Records for the task:
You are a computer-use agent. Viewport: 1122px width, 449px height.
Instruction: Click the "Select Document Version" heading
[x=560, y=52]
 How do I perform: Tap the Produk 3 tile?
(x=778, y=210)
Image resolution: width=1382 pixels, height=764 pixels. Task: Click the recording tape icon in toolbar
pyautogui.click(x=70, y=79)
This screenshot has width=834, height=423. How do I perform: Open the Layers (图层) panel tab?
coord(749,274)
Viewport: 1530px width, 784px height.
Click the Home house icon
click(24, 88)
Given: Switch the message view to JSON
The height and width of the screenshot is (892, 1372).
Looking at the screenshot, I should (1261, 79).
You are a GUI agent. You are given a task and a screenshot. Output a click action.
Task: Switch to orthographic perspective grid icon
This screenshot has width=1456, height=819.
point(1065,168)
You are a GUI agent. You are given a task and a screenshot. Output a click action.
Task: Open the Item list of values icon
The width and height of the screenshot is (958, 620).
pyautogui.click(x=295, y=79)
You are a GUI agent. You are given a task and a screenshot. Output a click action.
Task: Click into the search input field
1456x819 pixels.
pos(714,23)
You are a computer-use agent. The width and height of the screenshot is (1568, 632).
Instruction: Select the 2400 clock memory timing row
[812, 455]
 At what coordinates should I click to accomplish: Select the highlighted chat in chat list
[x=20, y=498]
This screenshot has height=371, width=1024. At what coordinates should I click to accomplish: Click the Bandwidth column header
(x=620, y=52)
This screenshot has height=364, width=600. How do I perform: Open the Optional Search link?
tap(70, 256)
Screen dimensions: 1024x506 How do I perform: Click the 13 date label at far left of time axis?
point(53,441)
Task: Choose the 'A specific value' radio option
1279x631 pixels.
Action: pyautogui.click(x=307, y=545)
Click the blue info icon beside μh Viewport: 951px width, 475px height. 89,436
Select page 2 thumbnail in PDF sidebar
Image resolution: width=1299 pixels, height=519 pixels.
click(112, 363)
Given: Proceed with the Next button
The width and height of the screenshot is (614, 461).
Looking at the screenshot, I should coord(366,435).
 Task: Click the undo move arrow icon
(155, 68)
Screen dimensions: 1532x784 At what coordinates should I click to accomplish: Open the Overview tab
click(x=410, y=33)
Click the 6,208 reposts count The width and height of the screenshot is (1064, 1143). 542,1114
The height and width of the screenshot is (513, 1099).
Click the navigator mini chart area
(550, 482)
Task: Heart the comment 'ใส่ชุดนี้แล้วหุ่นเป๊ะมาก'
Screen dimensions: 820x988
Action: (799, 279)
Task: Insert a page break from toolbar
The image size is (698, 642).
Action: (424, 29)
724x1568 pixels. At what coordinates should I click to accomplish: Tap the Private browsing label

Task prompt: Rewrite the entries above, swapping each "Viewport" for "Window" and leaving everything else as it is.

Full solution:
You are a computer-use agent. Window: 1122px width, 449px height.
Instruction: Click the "Select Document Version" heading
[x=560, y=52]
 How do I perform: Tap the Produk 3 tile?
(x=778, y=210)
Image resolution: width=1382 pixels, height=764 pixels. Task: Click the recording tape icon in toolbar
pyautogui.click(x=70, y=79)
This screenshot has width=834, height=423. How do I perform: Open the Layers (图层) panel tab?
coord(749,274)
Window: 1530px width, 784px height.
Click the Home house icon
click(24, 88)
Given: Switch the message view to JSON
The height and width of the screenshot is (892, 1372).
Looking at the screenshot, I should (1261, 79).
You are a GUI agent. You are given a task and a screenshot. Output a click action.
Task: Switch to orthographic perspective grid icon
This screenshot has width=1456, height=819.
point(1065,168)
You are a GUI agent. You are given a task and a screenshot. Output a click action.
Task: Open the Item list of values icon
The width and height of the screenshot is (958, 620).
pyautogui.click(x=295, y=79)
You are a GUI agent. You are given a task and a screenshot. Output a click action.
Task: Click into the search input field
1456x819 pixels.
pos(714,23)
You are a computer-use agent. The width and height of the screenshot is (1568, 632).
Instruction: Select the 2400 clock memory timing row
[812, 455]
 At what coordinates should I click to accomplish: Select the highlighted chat in chat list
[x=20, y=498]
This screenshot has height=371, width=1024. At what coordinates should I click to accomplish: Click the Bandwidth column header
(x=620, y=52)
This screenshot has height=364, width=600. How do I perform: Open the Optional Search link?
tap(70, 256)
Screen dimensions: 1024x506 How do I perform: Click the 13 date label at far left of time axis?
point(53,441)
Task: Choose the 'A specific value' radio option
1279x631 pixels.
Action: pyautogui.click(x=307, y=545)
Click the blue info icon beside μh Window: 951px width, 475px height. 89,436
Select page 2 thumbnail in PDF sidebar
Image resolution: width=1299 pixels, height=519 pixels.
click(112, 363)
Given: Proceed with the Next button
The width and height of the screenshot is (614, 461).
Looking at the screenshot, I should coord(366,435).
 Task: Click the undo move arrow icon
(155, 68)
Screen dimensions: 1532x784 At what coordinates should I click to accomplish: Open the Overview tab
click(x=410, y=33)
Click the 6,208 reposts count The width and height of the screenshot is (1064, 1143). 542,1114
The height and width of the screenshot is (513, 1099).
Click the navigator mini chart area
(550, 482)
Task: Heart the comment 'ใส่ชุดนี้แล้วหุ่นเป๊ะมาก'
Screen dimensions: 820x988
Action: (799, 279)
Task: Insert a page break from toolbar
The image size is (698, 642).
Action: (424, 29)
724x1568 pixels. At what coordinates should I click to accomplish: Tap the Private browsing label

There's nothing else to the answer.